中国に入ってくるインド映画は日本同様絶対量が少ないため、なかなか、これは!といったタイトルと画像だけで引き込まれる作品に当たらなかったので、さらに百度検索を軸に掘り進めたところ、とんでもない「神劇」にブチ当たってしまった。
●中国を敵とするインドの抗中映画
1962年秋、10月20日 から11月21日までの1か月、インド、ブータン、中国が国境を接するドクラム高地の国境をめぐり、インドと中国が戦闘状態になった。一般的には中印戦争として知られている。中国が侵攻、そして一方的に休戦を宣言し退却したものの、インドはボロ負けであった。
その中印戦争をテーマとしたインド映画が近年何作か制作され、中国のネットではトンデモ抗日ドラマになぞらえ「印度抗中神劇」と揶揄している。もともと、いきなり全員で踊りだしたり、武侠ドラマや抗日ドラマ以上に、物理法則を無視した大げさなアクション連発のインド映画なので、中国でもおもしろがってチェックしていた層はいた。ただの「印度神劇」から「印度抗中神劇」が爆誕したということだ。
ビリビリ動画などで甲高い声の四川方言を使って抗日ドラマのトンデモシーンを爆笑解説する達文西(ダビンチ)も昨年あたりからインド映画のトンデモシーンを定期的に取り上げるようになった。ちょっとしたトレンドのようである。
中国の質問サイトや掲示板では「印度抗中神劇」をネタにしたツリーが作品公開ごとに盛況となる。「アリエネー」「抗中神劇サイコー」といったリプライで埋め尽くされる、なかには「トンデモ抗日ドラマを知った日本人の気持ちがようやくわかった」と変な理解を示す者まで。(画像1 中国の掲示板より)

[課題] インドの抗中映画を扱った抜粋箇所から、「中国に入ってくるインド映画は」で始まり「却したものの、インドはボロ負けであった。」で終わる部分を一字も変えずに引用せよ。 次に並ぶ行はこの作業にまったく関わらない。

[表示された行]
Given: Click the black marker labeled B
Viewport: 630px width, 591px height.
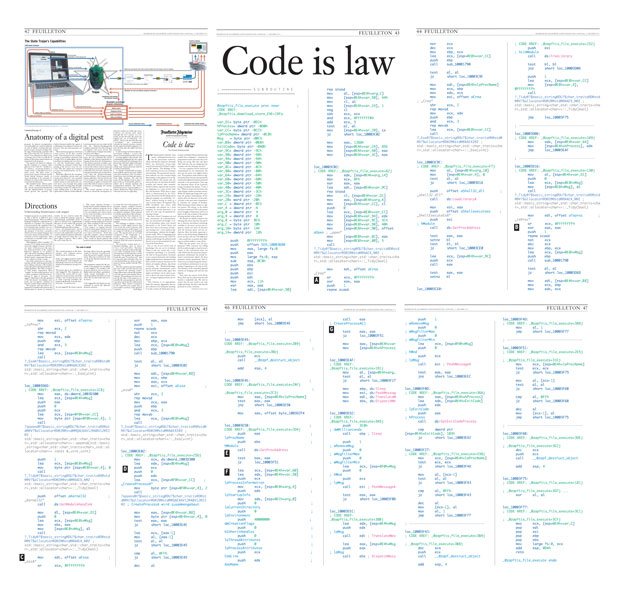Looking at the screenshot, I should point(516,227).
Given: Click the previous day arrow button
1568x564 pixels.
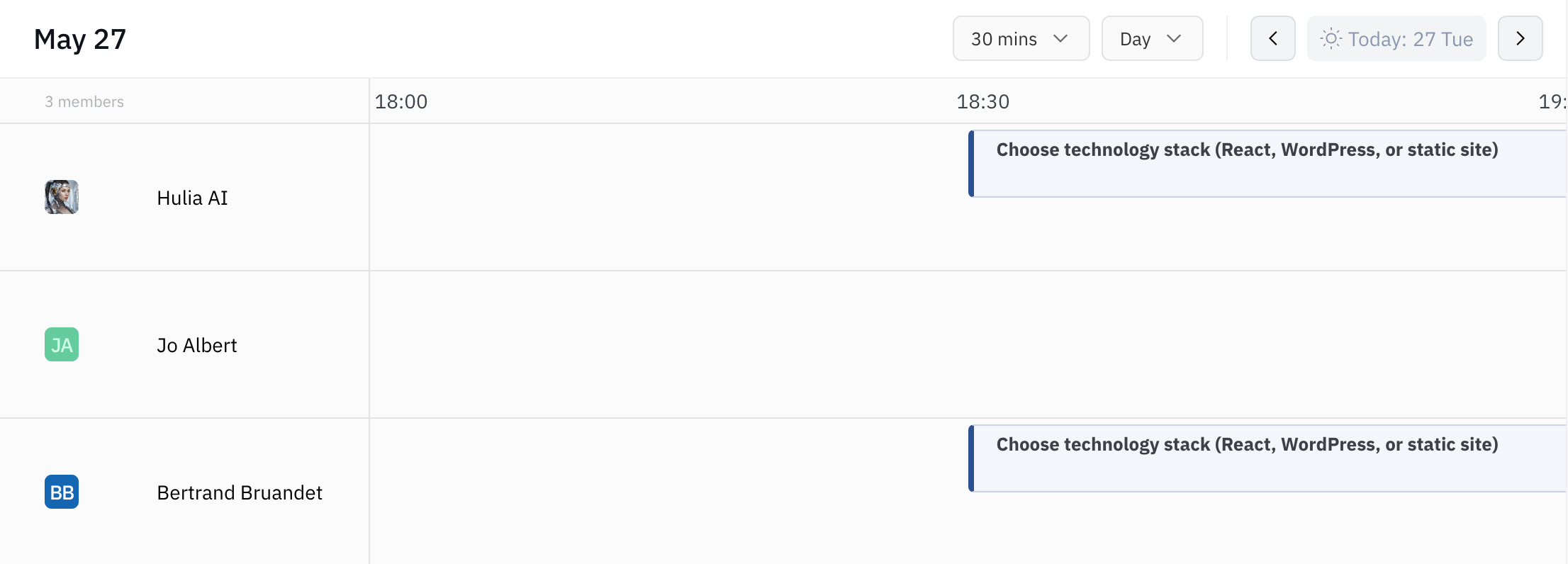Looking at the screenshot, I should 1272,38.
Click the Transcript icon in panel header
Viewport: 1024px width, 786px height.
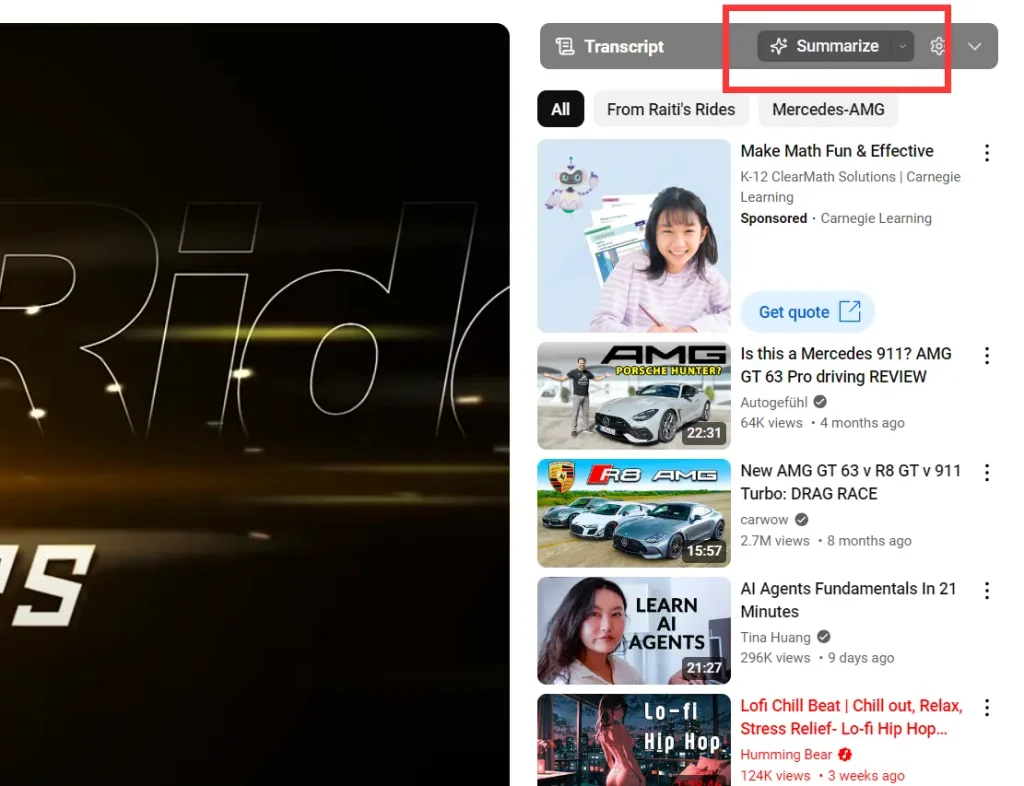tap(565, 46)
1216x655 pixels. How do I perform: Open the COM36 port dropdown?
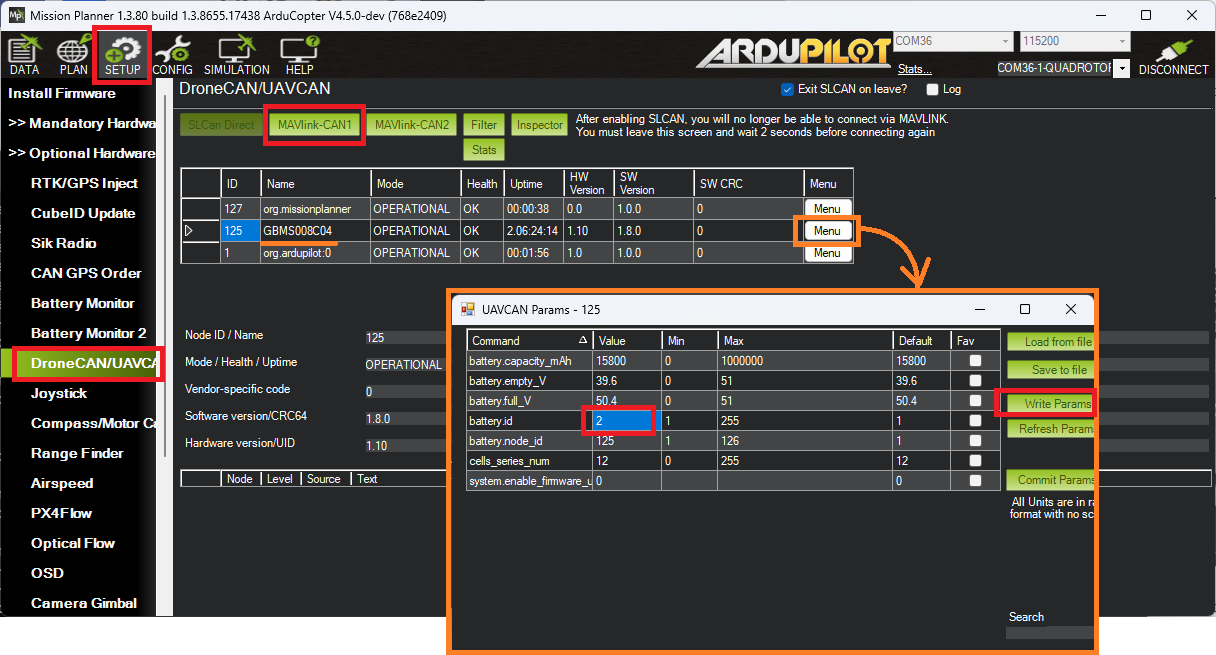click(1005, 42)
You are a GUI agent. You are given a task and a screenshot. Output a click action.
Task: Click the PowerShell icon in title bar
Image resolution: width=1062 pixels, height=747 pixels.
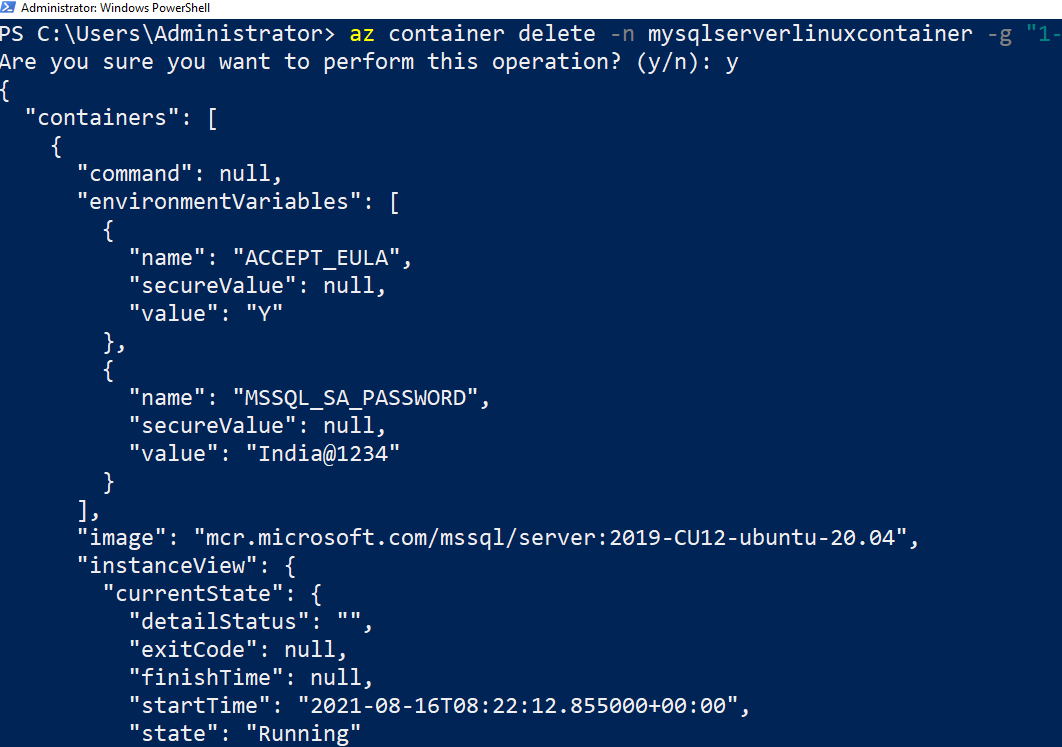pos(9,8)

[出力結果]
中国に入ってくるインド映画は日本同様絶対量が少ないため、なかなか、これは!といったタイトルと画像だけで引き込まれる作品に当たらなかったので、さらに百度検索を軸に掘り進めたところ、とんでもない「神劇」にブチ当たってしまった。
●中国を敵とするインドの抗中映画
1962年秋、10月20日 から11月21日までの1か月、インド、ブータン、中国が国境を接するドクラム高地の国境をめぐり、インドと中国が戦闘状態になった。一般的には中印戦争として知られている。中国が侵攻、そして一方的に休戦を宣言し退却したものの、インドはボロ負けであった。